By following the guidelines
below, you can
create a strong appeal letter. You will
find suggested outlines for the content of 2
appeal letters in the Appendix that follows below
and/or on pages 12-15 of the downloadable pdf
file. As you write your letter, keep the
following points in mind:
• Write in a friendly, informative manner.
Explain your condition and the impact it has
had on your life, why you need the surgery,
and why you feel that you are entitled to
the surgery under the terms of your insurance
plan.
• Always make your appeal in your own words.
Refrain from using catch phrases or standard
wording.
• Try to determine whether the denial of
coverage involves a healthcare provider issue(i.e., inadequate
authorization of services) or an administrative
issue(lack of coverage for specific services).
Then address the issue in your letter, stating
clearly what you want to appeal and why.
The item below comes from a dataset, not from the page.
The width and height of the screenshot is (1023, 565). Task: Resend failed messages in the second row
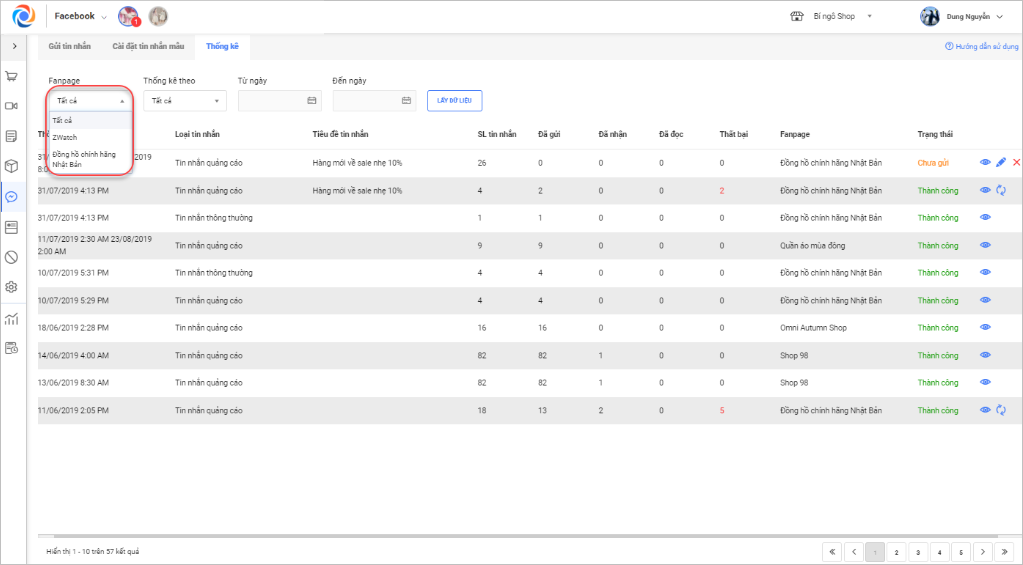1001,190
Concentrate
on the facts and refer back to the specific
points raised by the insurer in the denial
letter you have received.
• Include the name of your doctor, the scheduled
date for your surgery, your insurance ID number,
an insurance claim number, if available, and
any other identifying information. Also include
information about how the insurer can get
in touch with you – phone and fax numbers,
e-mail addresses, etc.
• Work closely with your doctor on all insurer-directed
communication.
• End each letter with the timeframe in which
you expect a response, based on the insurer’s
own written guidelines. Make sure your healthcare
plan follows up within the timeline established
for the appeals process.
• Send your appeal letter by certified mail,
return receipt requested. Keep a copy of the
appeal, delivery receipt, and a record of
all correspondence (written or verbal) for
your files.
• Provide a copy of the letter to your surgeon
and your employer’s Human Resources department.
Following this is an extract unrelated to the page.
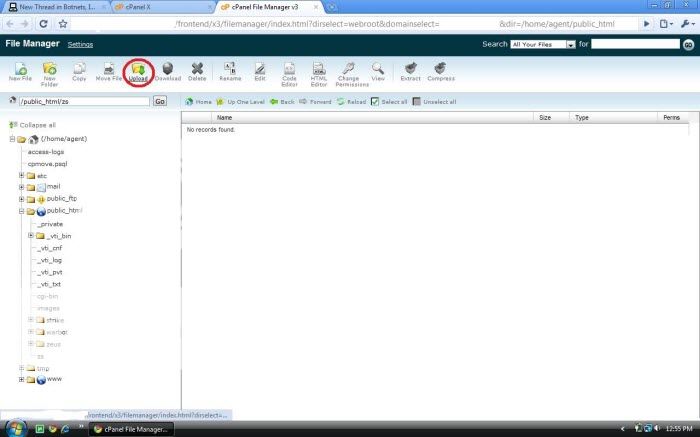Collapse the public_html folder node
• A written appeal requires a response from
your insurer. After sending an appeal letter,
you should receive notice from the healthcare
plan that your appeal has been received. If
you do not receive this notice, contact the
plan to make sure your appeal has been delivered
to the appropriate individual. Refer to the
return receipt during your conversation.
This outline suggests one method of organizing
your appeal letter. Please remember that you
should tell your story in your own words.
[Date]
[Name of Representative from Insurance Company]
[Insurance Company Name]
[Insurance Address]
[City, State, Zip]
Re: Request for Reconsideration of a Denial
of Coverage
[Your Name]
[Type of Insurance]
[Group Number/Policy Number]
[Subscriber ID Number]
Dear [Name of designated representative of
insurance company]:
Paragraph
1
• State that you wish to appeal the plan’s
denial of coverage for the CHARITÉ Artificial
Disc.
• Indicate the date of the letter of denial.
• State that you understand that the healthcare
plan has determined that the CHARITÉ Artificial
Disc is an investigational device.
Paragraph
2
• Mention the condition that you have been
diagnosed with and the date of the diagnosis.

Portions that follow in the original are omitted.